Collection entries:
=== Section Start ===
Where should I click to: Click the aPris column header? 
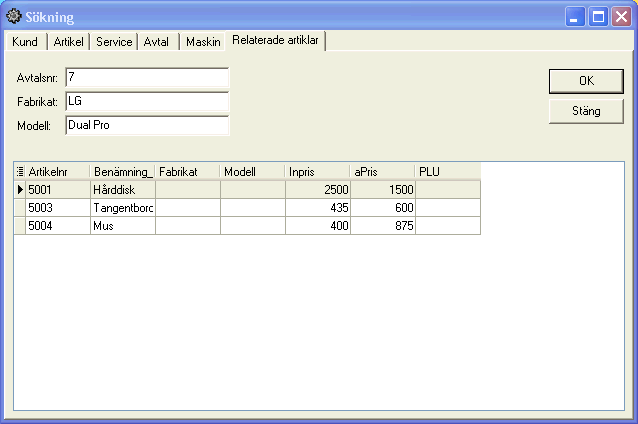pyautogui.click(x=382, y=172)
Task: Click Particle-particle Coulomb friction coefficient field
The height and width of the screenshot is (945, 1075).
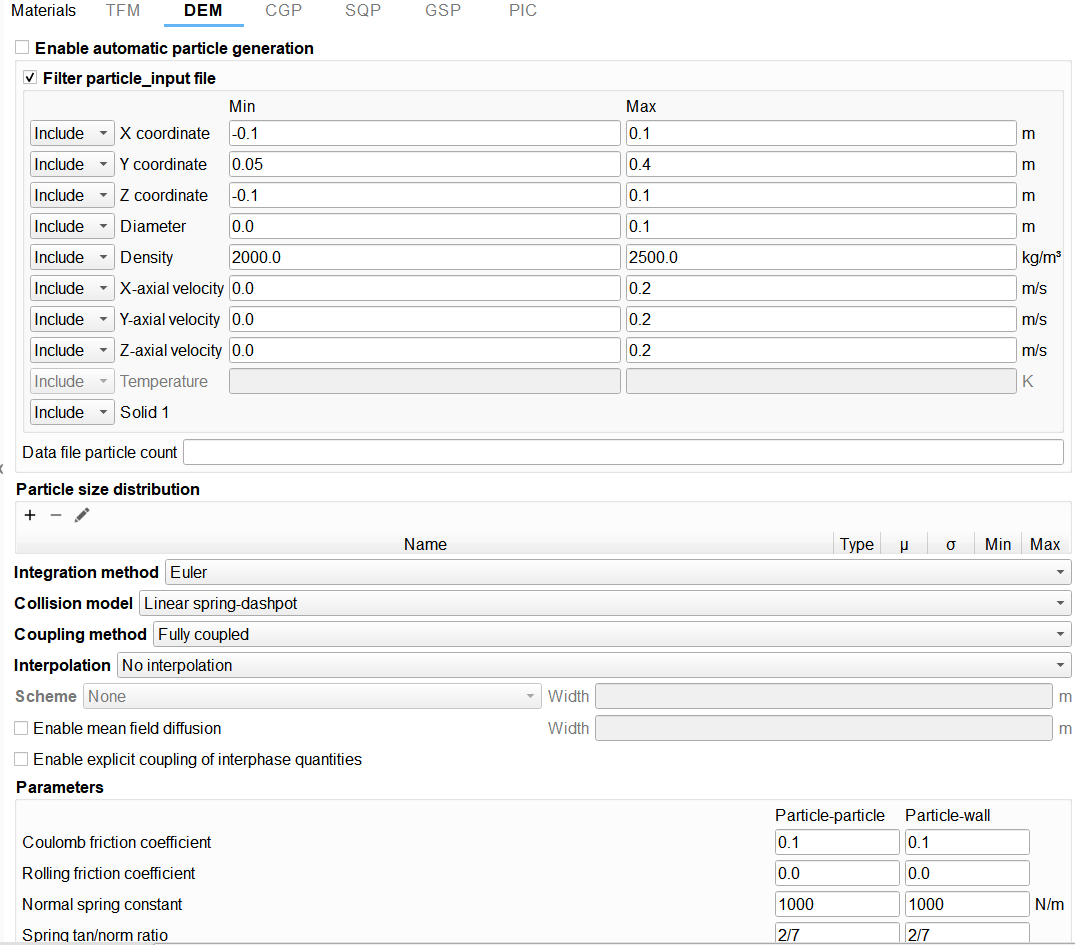Action: (837, 842)
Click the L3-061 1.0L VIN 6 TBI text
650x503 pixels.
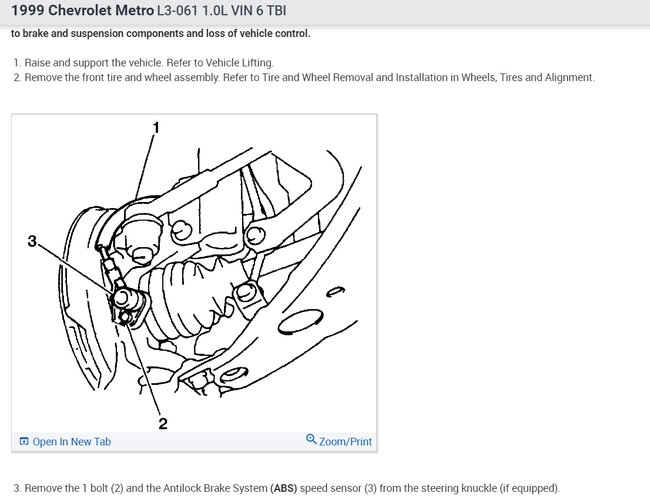(x=221, y=10)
=== Section End ===
ASSIGNED TASK.
Each line from the line containing "Task: Click Particle-particle" through the last line above must be written out exactly, and every picture must be omitted.

OUTPUT FOR THIS TASK.
Task: Click Particle-particle Coulomb friction coefficient field
The height and width of the screenshot is (945, 1075).
Action: (837, 842)
Click the L3-061 1.0L VIN 6 TBI text
650x503 pixels.
(x=221, y=10)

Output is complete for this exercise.